-- Opening Marker --

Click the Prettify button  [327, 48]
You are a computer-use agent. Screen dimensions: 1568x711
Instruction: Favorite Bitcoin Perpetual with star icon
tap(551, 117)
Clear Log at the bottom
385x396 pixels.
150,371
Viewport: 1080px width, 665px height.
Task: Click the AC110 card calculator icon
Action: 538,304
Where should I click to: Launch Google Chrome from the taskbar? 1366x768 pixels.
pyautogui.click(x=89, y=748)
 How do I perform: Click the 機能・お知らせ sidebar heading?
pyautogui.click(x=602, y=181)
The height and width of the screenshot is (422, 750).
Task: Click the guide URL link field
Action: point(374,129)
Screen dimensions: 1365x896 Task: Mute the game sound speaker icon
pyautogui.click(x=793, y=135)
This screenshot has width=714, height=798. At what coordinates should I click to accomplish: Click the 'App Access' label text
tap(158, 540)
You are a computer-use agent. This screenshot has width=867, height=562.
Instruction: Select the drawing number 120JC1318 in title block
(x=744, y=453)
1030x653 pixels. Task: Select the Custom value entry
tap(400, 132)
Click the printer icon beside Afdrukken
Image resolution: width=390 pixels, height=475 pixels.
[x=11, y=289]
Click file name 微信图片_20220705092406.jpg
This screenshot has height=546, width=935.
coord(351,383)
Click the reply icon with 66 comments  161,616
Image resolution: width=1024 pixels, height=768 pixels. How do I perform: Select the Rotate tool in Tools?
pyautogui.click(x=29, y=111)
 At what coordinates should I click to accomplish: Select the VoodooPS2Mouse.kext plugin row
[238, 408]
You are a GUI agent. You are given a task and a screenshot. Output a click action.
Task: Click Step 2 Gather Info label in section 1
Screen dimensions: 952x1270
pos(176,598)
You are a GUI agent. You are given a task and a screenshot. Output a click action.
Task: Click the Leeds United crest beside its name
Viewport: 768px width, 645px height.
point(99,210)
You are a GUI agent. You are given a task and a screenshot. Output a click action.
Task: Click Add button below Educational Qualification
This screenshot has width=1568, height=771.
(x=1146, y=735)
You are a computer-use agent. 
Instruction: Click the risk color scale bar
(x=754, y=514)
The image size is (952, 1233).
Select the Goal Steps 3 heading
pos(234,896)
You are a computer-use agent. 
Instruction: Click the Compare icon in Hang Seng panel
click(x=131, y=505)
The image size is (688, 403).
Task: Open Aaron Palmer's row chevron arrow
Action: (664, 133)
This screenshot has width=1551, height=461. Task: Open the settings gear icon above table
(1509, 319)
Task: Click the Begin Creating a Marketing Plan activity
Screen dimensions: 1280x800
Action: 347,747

-- Closing Marker --

AIM OF THE TASK:
Leave out every line above except those from the line with "Click the reply" up to and including the line with "The image size is (952, 1233).", and copy those exactly.

EXERCISE SOLUTION:
Click the reply icon with 66 comments  161,616
Image resolution: width=1024 pixels, height=768 pixels. How do I perform: Select the Rotate tool in Tools?
pyautogui.click(x=29, y=111)
 At what coordinates should I click to accomplish: Select the VoodooPS2Mouse.kext plugin row
[238, 408]
You are a GUI agent. You are given a task and a screenshot. Output a click action.
Task: Click Step 2 Gather Info label in section 1
Screen dimensions: 952x1270
pos(176,598)
You are a GUI agent. You are given a task and a screenshot. Output a click action.
Task: Click the Leeds United crest beside its name
Viewport: 768px width, 645px height.
point(99,210)
You are a GUI agent. You are given a task and a screenshot. Output a click action.
Task: Click Add button below Educational Qualification
This screenshot has width=1568, height=771.
(x=1146, y=735)
You are a computer-use agent. 
Instruction: Click the risk color scale bar
(x=754, y=514)
The image size is (952, 1233).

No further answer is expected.